Publicación del precio referencial del dólar le arruino el negocio a los especuladores, pero no resuelve la falta estructural de divisas en Bolivia

El economista tarijeño Fernando Romero destacó que la publicación del precio referencial del dólar por parte del Banco Central de Bolivia (BCB) ha introducido un “norte” para los ciudadanos que operan en el mercado paralelo.

Según explicó, esta medida permitió que las personas tomen decisiones más prudentes y contribuyó a frenar la especulación cambiaria que se había intensificado en las últimas semanas.

Romero recordó que el tipo de cambio oficial del país no ha sufrido modificaciones y se mantiene en Bs 6,86 para la compra y Bs 6,96 para la venta. Indicó además que el mercado paralelo continúa funcionando cerca a esos niveles formales, pero enfatizó que el mercado negro aún opera con un valor elevado, rondando los Bs 9,60 por dólar, pese a una reciente baja.

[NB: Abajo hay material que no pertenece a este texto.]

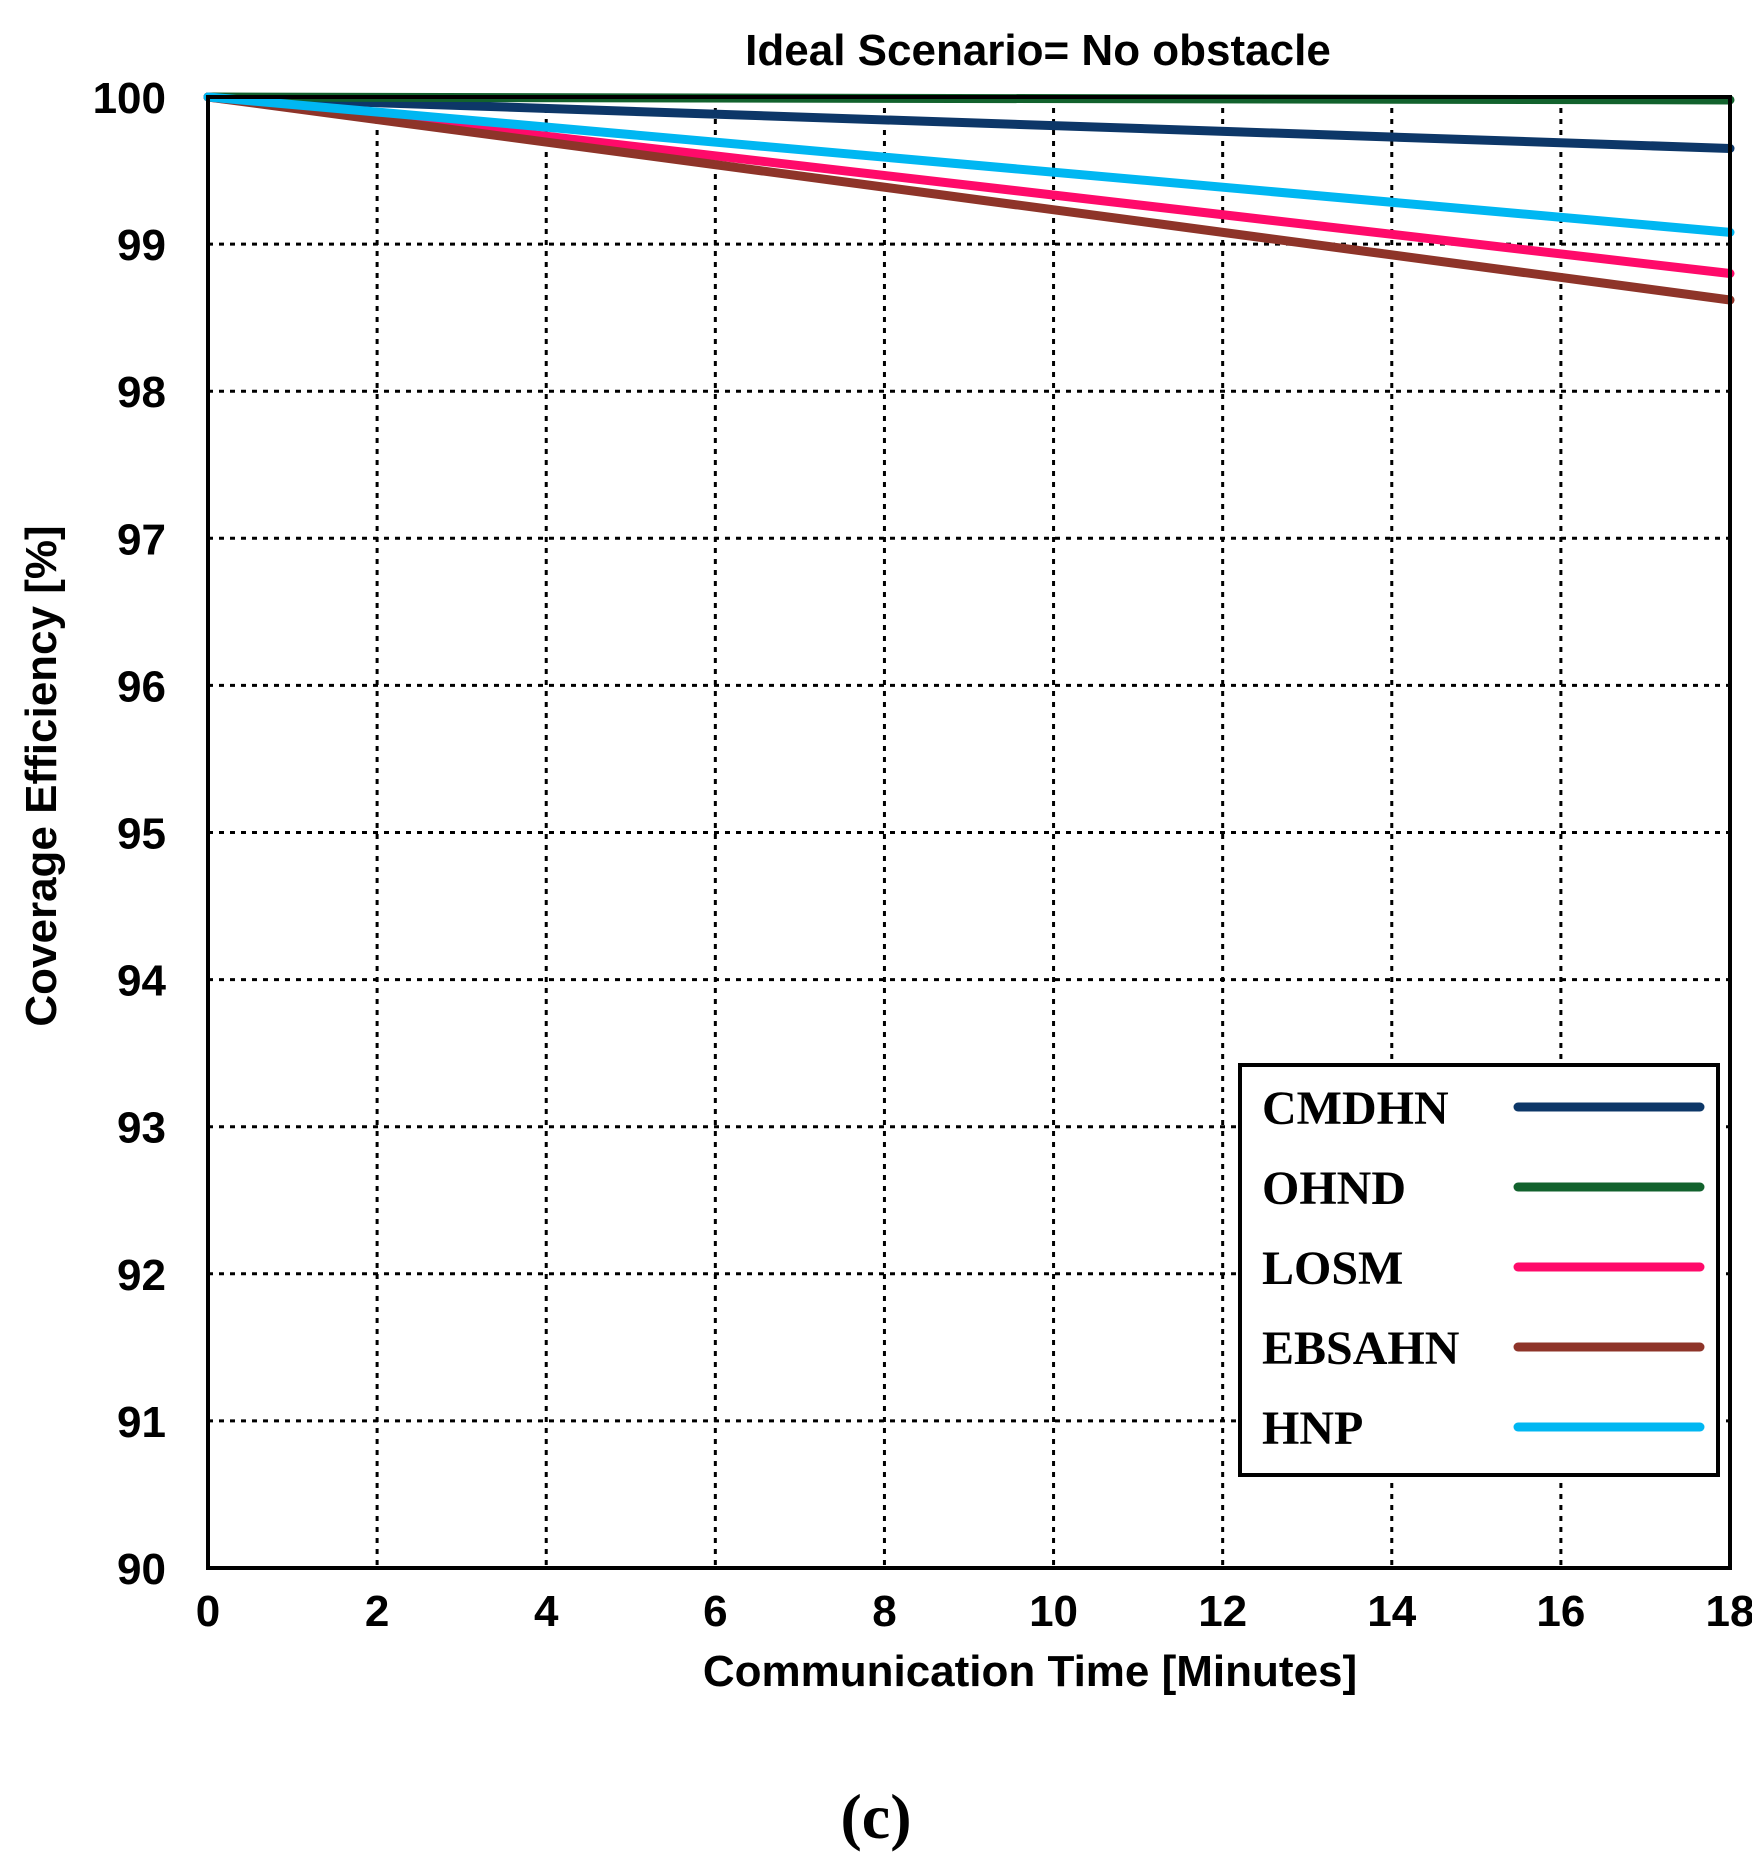 The image size is (1752, 1874). Describe the element at coordinates (1484, 1268) in the screenshot. I see `legend-items: CMDHN OHND LOSM EBSAHN HNP` at that location.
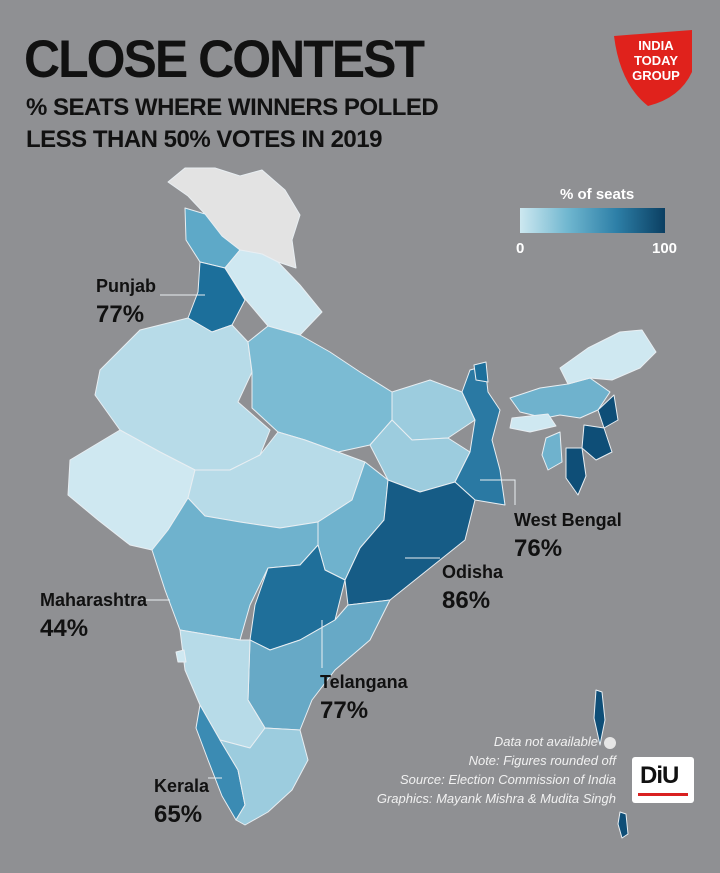 This screenshot has width=720, height=873. What do you see at coordinates (656, 60) in the screenshot?
I see `logo-line-2: TODAY` at bounding box center [656, 60].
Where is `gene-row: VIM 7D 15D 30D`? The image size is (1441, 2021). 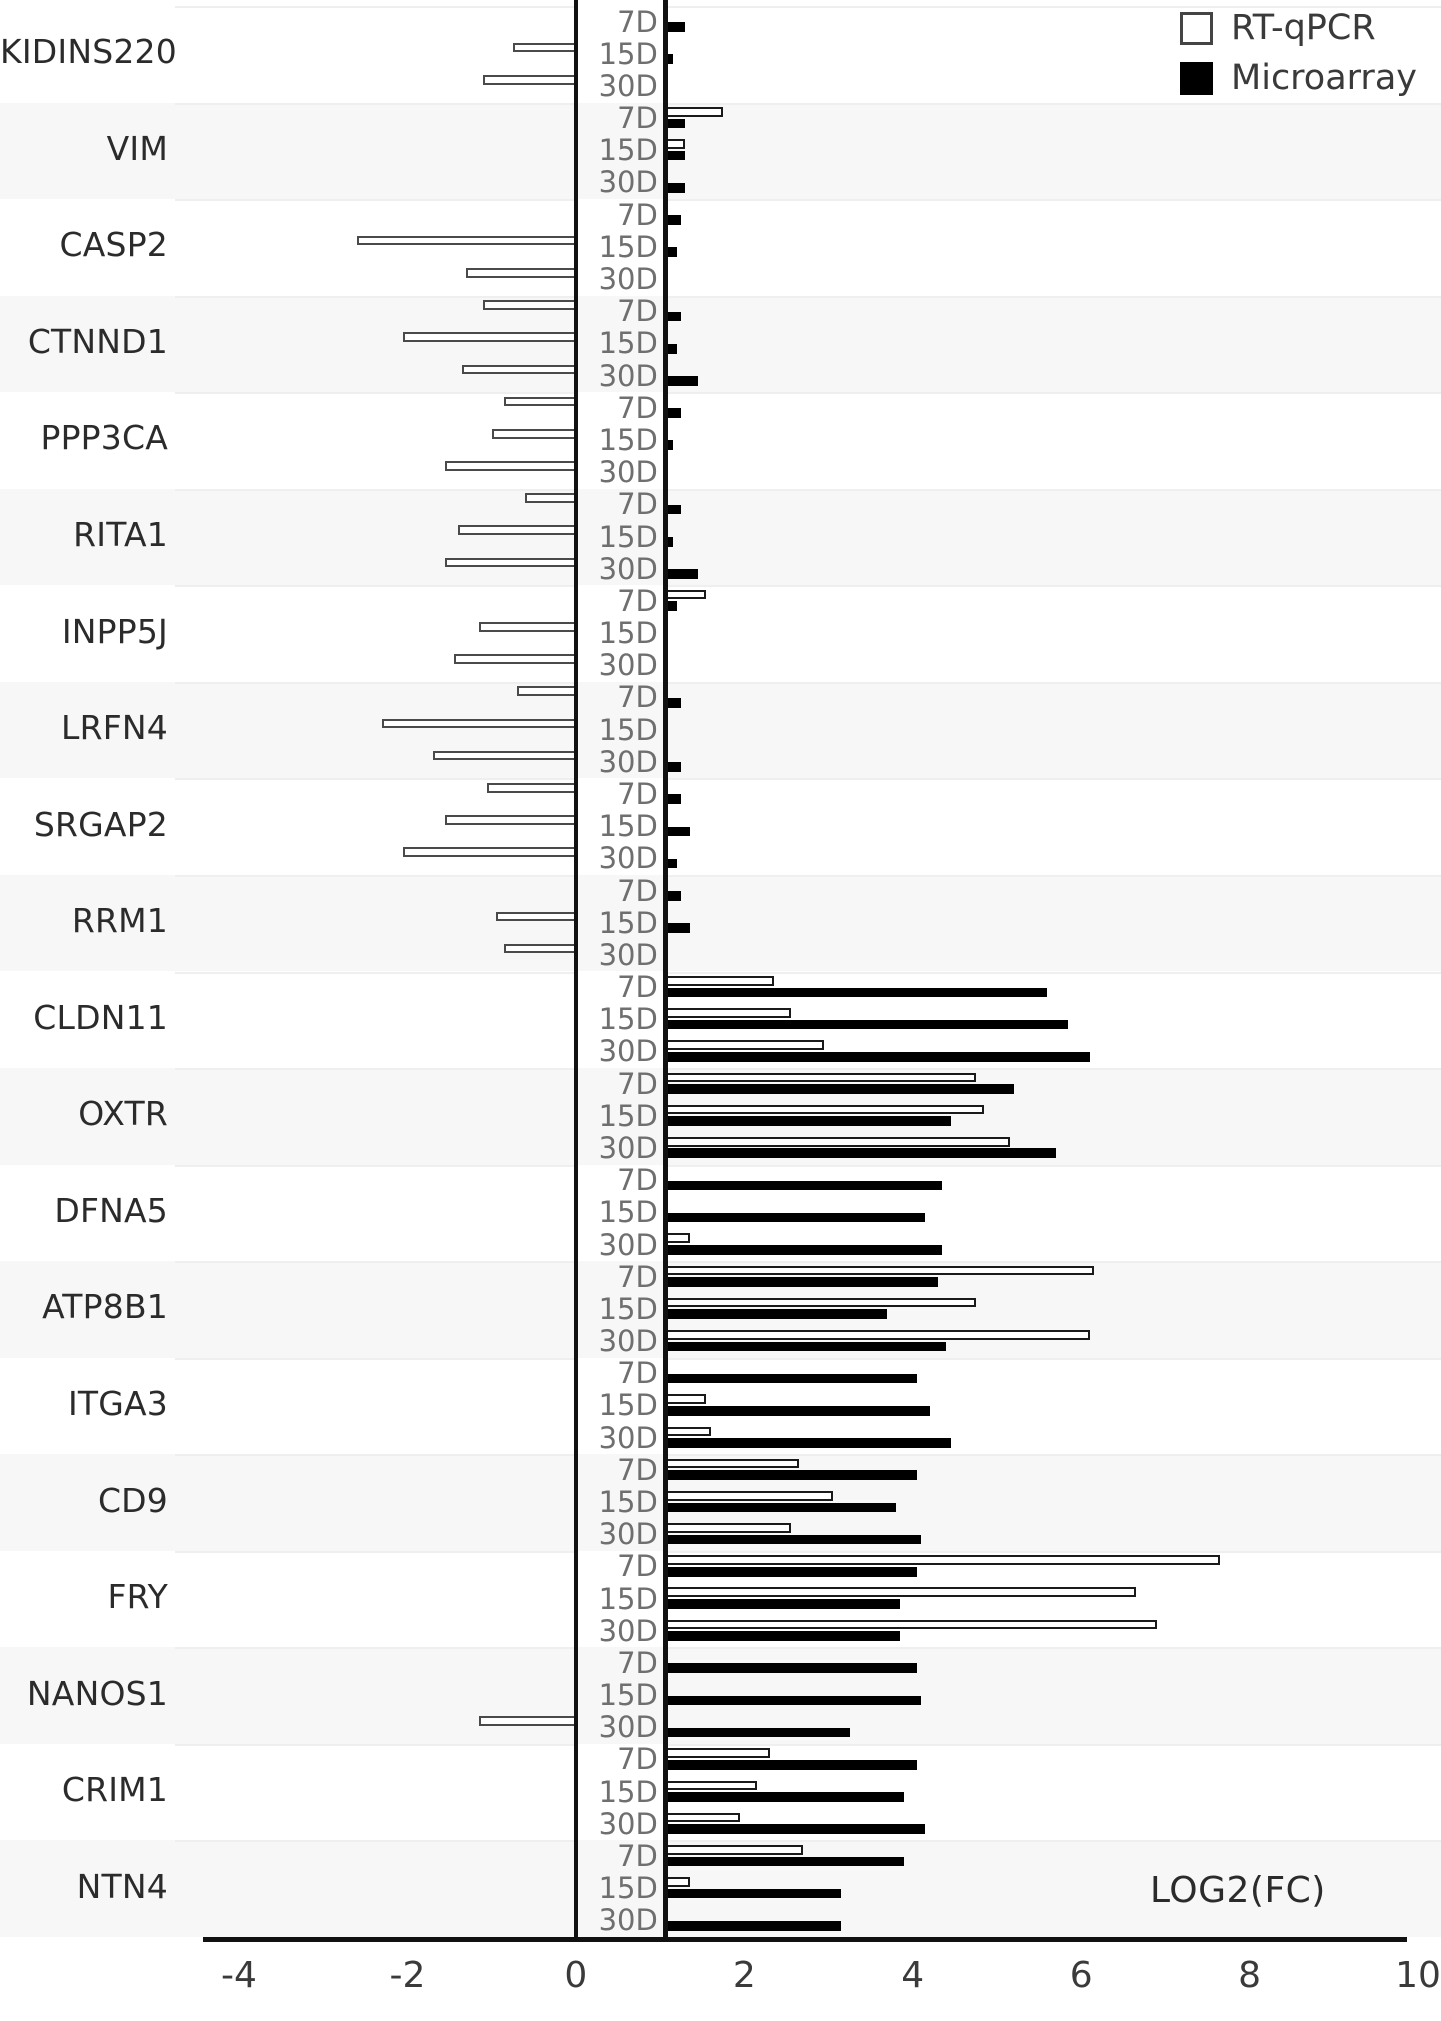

Desde el 1 de diciembre, el BCB comenzó a publicar un “valor referencial” del dólar con el objetivo de aportar información confiable en un contexto dominado por rumores, desinformación y fuentes no oficiales.

Según Romero, esta medida ya tuvo efectos visibles, pues el dólar en el mercado negro descendió cerca de 50 centavos, tras haber bordeado los Bs 10,30 días atrás.

El economista considera que el valor referencial no interviene directamente en el mercado, pero sí actúa como un parámetro que orienta las decisiones de los ciudadanos. Esto, según afirmó, ha afectado directamente a quienes lucraban con la especulación cambiaria, reduciendo sus márgenes y frenando el negocio que operaba en la informalidad.

Romero recomendó a la población mantenerse bien informada, recordando que el valor referencial no es un precio obligatorio ni reemplaza al tipo de cambio oficial. Tampoco significa que bancos o vendedores callejeros estén obligados a operar con esa cifra, ya que estas transacciones siguen regidas por la oferta y la demanda del mercado.

Finalmente, advirtió que, pese a la reducción de la especulación y la mayor disponibilidad de información oficial, el problema estructural persiste: la escasez de dólares en el país.

Señaló que aún hay falta de liquidez y que la brecha entre el mercado negro y el valor referencial podría seguir ajustándose, pero sin resolver el verdadero desafío económico que enfrenta Bolivia.